**TASK DATA**
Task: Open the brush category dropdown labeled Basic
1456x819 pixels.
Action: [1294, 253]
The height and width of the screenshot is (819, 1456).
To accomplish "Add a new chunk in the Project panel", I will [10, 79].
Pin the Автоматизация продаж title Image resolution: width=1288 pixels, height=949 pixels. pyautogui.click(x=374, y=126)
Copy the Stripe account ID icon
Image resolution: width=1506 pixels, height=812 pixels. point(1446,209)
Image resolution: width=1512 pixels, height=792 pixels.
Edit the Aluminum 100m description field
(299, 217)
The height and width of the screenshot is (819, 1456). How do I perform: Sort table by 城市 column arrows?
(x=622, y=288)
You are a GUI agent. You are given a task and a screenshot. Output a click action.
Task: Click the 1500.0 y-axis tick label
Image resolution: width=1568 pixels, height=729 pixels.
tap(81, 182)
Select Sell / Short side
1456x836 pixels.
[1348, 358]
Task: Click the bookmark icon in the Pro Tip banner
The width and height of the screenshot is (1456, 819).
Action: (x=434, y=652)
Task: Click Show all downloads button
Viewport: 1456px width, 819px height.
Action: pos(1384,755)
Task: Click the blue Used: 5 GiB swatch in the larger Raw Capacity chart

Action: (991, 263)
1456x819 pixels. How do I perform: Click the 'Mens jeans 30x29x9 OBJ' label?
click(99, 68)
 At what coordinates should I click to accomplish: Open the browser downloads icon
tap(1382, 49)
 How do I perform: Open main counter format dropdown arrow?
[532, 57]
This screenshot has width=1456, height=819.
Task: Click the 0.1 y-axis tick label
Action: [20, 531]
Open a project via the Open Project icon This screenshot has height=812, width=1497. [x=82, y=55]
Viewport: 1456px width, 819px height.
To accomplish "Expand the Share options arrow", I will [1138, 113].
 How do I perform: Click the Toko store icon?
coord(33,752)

**TASK REQUIREMENTS**
Working through the records above, copy each one exactly.

**TASK RESULT**
Task: Open the brush category dropdown labeled Basic
1456x819 pixels.
Action: [1294, 253]
The height and width of the screenshot is (819, 1456).
To accomplish "Add a new chunk in the Project panel", I will [10, 79].
Pin the Автоматизация продаж title Image resolution: width=1288 pixels, height=949 pixels. pyautogui.click(x=374, y=126)
Copy the Stripe account ID icon
Image resolution: width=1506 pixels, height=812 pixels. point(1446,209)
Image resolution: width=1512 pixels, height=792 pixels.
Edit the Aluminum 100m description field
(299, 217)
The height and width of the screenshot is (819, 1456). How do I perform: Sort table by 城市 column arrows?
(x=622, y=288)
You are a GUI agent. You are given a task and a screenshot. Output a click action.
Task: Click the 1500.0 y-axis tick label
Image resolution: width=1568 pixels, height=729 pixels.
tap(81, 182)
Select Sell / Short side
1456x836 pixels.
[1348, 358]
Task: Click the bookmark icon in the Pro Tip banner
The width and height of the screenshot is (1456, 819).
Action: (x=434, y=652)
Task: Click Show all downloads button
Viewport: 1456px width, 819px height.
Action: pos(1384,755)
Task: Click the blue Used: 5 GiB swatch in the larger Raw Capacity chart

Action: (991, 263)
1456x819 pixels. How do I perform: Click the 'Mens jeans 30x29x9 OBJ' label?
click(99, 68)
 At what coordinates should I click to accomplish: Open the browser downloads icon
tap(1382, 49)
 How do I perform: Open main counter format dropdown arrow?
[532, 57]
This screenshot has width=1456, height=819.
Task: Click the 0.1 y-axis tick label
Action: [20, 531]
Open a project via the Open Project icon This screenshot has height=812, width=1497. [x=82, y=55]
Viewport: 1456px width, 819px height.
To accomplish "Expand the Share options arrow", I will [1138, 113].
 How do I perform: Click the Toko store icon?
coord(33,752)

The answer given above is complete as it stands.